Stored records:
------------

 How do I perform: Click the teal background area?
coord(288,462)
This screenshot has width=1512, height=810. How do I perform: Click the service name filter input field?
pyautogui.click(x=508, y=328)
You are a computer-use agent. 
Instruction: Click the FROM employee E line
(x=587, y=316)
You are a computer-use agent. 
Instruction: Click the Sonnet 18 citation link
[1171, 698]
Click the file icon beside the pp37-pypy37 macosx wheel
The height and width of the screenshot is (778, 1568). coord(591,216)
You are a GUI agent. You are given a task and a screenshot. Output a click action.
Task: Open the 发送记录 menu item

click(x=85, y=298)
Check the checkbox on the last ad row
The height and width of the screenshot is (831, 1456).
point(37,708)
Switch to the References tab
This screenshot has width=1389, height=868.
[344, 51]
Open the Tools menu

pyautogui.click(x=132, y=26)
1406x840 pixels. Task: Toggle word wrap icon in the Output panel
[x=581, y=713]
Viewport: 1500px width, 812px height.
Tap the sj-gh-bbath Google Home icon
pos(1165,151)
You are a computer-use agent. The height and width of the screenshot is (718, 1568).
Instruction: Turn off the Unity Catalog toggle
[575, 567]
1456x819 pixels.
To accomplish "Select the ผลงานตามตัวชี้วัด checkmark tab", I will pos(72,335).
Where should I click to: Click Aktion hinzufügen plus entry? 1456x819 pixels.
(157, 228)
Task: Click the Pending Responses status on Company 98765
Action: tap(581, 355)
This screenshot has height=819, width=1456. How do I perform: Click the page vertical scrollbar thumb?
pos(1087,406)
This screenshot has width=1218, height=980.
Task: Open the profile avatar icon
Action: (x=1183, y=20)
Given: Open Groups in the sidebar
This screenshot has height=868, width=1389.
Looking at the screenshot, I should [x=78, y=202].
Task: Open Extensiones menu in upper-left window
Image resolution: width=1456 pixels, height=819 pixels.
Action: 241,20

------------

• [The task]
Every line in the data above has to be retyped exactly.

• [Response below]
 How do I perform: Click the teal background area?
coord(288,462)
This screenshot has width=1512, height=810. How do I perform: Click the service name filter input field?
pyautogui.click(x=508, y=328)
You are a computer-use agent. 
Instruction: Click the FROM employee E line
(x=587, y=316)
You are a computer-use agent. 
Instruction: Click the Sonnet 18 citation link
[1171, 698]
Click the file icon beside the pp37-pypy37 macosx wheel
The height and width of the screenshot is (778, 1568). coord(591,216)
You are a GUI agent. You are given a task and a screenshot. Output a click action.
Task: Open the 发送记录 menu item

click(x=85, y=298)
Check the checkbox on the last ad row
The height and width of the screenshot is (831, 1456).
point(37,708)
Switch to the References tab
This screenshot has width=1389, height=868.
[344, 51]
Open the Tools menu

pyautogui.click(x=132, y=26)
1406x840 pixels. Task: Toggle word wrap icon in the Output panel
[x=581, y=713]
Viewport: 1500px width, 812px height.
Tap the sj-gh-bbath Google Home icon
pos(1165,151)
You are a computer-use agent. The height and width of the screenshot is (718, 1568).
Instruction: Turn off the Unity Catalog toggle
[575, 567]
1456x819 pixels.
To accomplish "Select the ผลงานตามตัวชี้วัด checkmark tab", I will pos(72,335).
Where should I click to: Click Aktion hinzufügen plus entry? 1456x819 pixels.
(157, 228)
Task: Click the Pending Responses status on Company 98765
Action: tap(581, 355)
This screenshot has height=819, width=1456. How do I perform: Click the page vertical scrollbar thumb?
pos(1087,406)
This screenshot has width=1218, height=980.
Task: Open the profile avatar icon
Action: (x=1183, y=20)
Given: Open Groups in the sidebar
This screenshot has height=868, width=1389.
Looking at the screenshot, I should [x=78, y=202].
Task: Open Extensiones menu in upper-left window
Image resolution: width=1456 pixels, height=819 pixels.
Action: 241,20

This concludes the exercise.